Directive:
Copy the stretch of material from the line containing "This screenshot has height=864, width=1619." through the line containing "This screenshot has width=1400, height=977." word for word, and nothing else.

Material shown:
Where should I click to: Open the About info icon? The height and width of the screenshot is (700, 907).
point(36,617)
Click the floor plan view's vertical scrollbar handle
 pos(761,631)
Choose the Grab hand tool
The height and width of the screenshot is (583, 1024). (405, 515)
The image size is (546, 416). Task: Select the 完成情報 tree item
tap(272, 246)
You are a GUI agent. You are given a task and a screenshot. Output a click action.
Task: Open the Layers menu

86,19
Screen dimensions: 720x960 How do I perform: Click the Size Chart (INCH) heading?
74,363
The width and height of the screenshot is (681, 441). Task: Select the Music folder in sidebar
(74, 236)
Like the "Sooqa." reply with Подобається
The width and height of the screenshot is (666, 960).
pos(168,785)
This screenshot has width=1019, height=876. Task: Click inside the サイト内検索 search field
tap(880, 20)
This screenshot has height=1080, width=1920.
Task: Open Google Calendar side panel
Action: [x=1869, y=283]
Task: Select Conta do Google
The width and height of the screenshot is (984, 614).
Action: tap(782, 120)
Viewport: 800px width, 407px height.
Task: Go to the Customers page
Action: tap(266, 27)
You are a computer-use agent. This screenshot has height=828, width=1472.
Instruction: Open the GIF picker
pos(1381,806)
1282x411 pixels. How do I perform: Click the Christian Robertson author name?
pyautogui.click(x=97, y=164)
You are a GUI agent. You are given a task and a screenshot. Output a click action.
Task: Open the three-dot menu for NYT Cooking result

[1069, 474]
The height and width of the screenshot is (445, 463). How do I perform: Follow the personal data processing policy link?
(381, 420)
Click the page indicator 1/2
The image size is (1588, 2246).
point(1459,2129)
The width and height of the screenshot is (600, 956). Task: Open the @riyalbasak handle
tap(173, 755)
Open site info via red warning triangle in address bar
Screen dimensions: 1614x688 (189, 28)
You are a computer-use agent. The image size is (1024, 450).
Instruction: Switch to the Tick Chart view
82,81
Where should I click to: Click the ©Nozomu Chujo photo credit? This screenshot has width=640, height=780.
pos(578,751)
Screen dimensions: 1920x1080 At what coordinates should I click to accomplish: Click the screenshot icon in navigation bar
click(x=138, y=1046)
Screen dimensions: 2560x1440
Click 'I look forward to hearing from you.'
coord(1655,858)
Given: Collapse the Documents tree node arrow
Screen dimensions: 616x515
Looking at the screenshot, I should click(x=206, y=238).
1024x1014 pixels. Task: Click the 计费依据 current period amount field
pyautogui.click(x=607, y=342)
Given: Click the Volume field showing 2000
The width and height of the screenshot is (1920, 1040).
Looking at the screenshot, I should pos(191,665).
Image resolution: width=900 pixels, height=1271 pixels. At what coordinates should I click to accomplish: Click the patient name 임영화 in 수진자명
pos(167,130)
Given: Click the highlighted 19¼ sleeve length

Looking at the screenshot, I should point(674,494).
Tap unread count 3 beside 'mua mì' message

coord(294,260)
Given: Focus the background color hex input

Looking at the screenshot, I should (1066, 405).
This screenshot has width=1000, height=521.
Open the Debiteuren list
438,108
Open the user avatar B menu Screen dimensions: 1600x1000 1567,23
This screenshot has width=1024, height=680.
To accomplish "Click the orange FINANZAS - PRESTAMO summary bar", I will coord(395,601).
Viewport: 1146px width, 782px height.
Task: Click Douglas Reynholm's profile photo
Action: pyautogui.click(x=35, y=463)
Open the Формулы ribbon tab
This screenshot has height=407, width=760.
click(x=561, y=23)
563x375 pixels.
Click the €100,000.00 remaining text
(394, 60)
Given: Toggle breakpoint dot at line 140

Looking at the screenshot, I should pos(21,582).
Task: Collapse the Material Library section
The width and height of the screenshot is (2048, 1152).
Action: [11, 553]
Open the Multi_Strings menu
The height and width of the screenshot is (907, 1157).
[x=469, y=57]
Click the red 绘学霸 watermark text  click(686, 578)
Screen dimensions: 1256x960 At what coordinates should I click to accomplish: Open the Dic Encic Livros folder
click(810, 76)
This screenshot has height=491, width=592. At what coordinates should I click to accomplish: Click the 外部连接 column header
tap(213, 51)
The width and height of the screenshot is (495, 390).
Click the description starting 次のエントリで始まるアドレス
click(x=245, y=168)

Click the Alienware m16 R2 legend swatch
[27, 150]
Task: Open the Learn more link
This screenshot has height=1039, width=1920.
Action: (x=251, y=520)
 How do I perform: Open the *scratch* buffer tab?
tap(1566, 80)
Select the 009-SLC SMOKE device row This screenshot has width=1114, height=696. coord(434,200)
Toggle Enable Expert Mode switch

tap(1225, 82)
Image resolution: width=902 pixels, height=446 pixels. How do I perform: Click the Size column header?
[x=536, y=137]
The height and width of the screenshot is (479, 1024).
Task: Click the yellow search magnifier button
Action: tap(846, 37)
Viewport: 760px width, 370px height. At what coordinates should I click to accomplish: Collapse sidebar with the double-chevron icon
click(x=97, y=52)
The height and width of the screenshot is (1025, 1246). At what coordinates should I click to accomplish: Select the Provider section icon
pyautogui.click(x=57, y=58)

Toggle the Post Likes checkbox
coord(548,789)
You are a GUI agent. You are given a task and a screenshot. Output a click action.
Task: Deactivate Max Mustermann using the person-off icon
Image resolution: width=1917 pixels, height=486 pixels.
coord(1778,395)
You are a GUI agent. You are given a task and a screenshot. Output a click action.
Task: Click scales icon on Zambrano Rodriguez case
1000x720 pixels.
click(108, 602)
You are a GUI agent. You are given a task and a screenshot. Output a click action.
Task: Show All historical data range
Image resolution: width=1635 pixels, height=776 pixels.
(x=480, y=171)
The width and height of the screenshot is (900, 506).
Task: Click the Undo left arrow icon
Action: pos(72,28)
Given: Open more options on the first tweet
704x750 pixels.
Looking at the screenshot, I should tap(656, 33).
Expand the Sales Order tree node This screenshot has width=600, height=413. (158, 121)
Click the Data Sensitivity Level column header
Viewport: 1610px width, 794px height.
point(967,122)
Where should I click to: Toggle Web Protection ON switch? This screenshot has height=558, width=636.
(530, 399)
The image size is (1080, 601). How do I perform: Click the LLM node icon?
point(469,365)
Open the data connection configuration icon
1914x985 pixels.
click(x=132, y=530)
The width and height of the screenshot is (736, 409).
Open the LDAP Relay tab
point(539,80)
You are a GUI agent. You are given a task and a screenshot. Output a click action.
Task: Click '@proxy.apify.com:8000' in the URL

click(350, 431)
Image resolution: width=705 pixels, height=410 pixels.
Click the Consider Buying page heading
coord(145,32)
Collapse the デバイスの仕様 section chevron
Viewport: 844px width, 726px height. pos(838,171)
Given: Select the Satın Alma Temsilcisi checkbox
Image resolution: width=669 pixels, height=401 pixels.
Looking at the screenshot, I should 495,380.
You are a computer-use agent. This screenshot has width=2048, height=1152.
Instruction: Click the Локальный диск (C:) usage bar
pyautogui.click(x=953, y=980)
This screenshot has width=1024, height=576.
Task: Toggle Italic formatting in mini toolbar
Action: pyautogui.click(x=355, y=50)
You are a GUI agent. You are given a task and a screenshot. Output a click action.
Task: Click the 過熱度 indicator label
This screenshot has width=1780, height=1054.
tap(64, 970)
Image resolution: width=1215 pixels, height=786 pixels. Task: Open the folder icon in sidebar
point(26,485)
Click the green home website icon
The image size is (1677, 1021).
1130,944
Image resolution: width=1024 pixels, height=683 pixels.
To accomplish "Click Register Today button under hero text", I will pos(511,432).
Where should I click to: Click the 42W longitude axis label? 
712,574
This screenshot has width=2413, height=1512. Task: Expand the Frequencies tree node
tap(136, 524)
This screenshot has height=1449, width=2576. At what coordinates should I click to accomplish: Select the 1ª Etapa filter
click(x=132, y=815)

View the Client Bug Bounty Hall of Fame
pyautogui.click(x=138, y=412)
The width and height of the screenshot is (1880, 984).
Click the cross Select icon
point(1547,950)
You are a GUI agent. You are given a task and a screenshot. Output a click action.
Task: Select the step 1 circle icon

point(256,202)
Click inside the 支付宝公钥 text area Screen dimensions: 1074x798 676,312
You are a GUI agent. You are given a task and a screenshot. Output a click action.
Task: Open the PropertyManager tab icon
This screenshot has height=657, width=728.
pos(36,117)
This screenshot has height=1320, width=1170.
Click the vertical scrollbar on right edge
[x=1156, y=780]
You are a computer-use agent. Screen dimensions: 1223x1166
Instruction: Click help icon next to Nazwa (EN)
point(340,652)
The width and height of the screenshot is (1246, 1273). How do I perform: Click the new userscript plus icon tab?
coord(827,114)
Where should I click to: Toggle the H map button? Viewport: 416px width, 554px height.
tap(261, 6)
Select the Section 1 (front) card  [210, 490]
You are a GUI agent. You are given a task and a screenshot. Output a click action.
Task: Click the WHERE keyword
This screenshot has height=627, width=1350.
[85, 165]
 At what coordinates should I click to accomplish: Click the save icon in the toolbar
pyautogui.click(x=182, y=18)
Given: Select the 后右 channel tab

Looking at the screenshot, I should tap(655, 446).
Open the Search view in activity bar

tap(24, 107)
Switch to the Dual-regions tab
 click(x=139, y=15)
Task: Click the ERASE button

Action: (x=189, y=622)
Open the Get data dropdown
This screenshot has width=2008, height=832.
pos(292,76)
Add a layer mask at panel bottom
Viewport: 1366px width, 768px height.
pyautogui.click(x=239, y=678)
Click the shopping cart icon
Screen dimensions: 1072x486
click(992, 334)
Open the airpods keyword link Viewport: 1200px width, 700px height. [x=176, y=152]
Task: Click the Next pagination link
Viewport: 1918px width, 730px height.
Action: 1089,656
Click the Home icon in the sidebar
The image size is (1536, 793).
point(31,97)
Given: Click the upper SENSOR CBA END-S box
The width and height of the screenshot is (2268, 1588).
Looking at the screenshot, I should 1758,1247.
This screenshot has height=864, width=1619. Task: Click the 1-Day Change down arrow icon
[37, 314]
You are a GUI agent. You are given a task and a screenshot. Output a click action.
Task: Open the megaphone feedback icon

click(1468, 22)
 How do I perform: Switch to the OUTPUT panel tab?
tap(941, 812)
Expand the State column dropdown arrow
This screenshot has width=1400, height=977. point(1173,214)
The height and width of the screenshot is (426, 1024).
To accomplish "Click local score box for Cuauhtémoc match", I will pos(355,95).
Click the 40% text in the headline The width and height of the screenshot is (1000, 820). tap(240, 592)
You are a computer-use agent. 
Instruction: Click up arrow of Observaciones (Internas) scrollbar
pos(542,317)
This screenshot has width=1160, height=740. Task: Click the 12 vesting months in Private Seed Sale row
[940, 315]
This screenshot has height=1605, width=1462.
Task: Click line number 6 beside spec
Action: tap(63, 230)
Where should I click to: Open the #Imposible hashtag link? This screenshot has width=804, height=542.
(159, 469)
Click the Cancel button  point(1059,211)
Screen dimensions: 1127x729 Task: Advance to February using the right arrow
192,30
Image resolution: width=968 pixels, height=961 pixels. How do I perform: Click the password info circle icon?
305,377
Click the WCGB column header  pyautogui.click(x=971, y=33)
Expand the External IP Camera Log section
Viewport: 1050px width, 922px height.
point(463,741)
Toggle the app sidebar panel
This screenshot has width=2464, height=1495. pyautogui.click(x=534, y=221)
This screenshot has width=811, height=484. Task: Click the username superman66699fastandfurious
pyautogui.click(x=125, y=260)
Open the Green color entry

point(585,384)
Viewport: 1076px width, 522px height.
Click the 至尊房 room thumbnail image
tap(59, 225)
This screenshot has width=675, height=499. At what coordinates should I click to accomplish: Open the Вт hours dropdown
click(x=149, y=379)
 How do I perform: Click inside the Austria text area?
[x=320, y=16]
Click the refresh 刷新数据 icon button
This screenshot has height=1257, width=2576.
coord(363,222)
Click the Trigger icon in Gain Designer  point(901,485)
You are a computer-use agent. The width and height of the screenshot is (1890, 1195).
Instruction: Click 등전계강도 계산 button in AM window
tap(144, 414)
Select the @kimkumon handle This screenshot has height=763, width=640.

Expected answer:
This screenshot has height=864, width=1619. Task: Click the 1-Day Change down arrow icon
[37, 314]
You are a GUI agent. You are given a task and a screenshot. Output a click action.
Task: Open the megaphone feedback icon

click(1468, 22)
 How do I perform: Switch to the OUTPUT panel tab?
tap(941, 812)
Expand the State column dropdown arrow
This screenshot has width=1400, height=977. point(1173,214)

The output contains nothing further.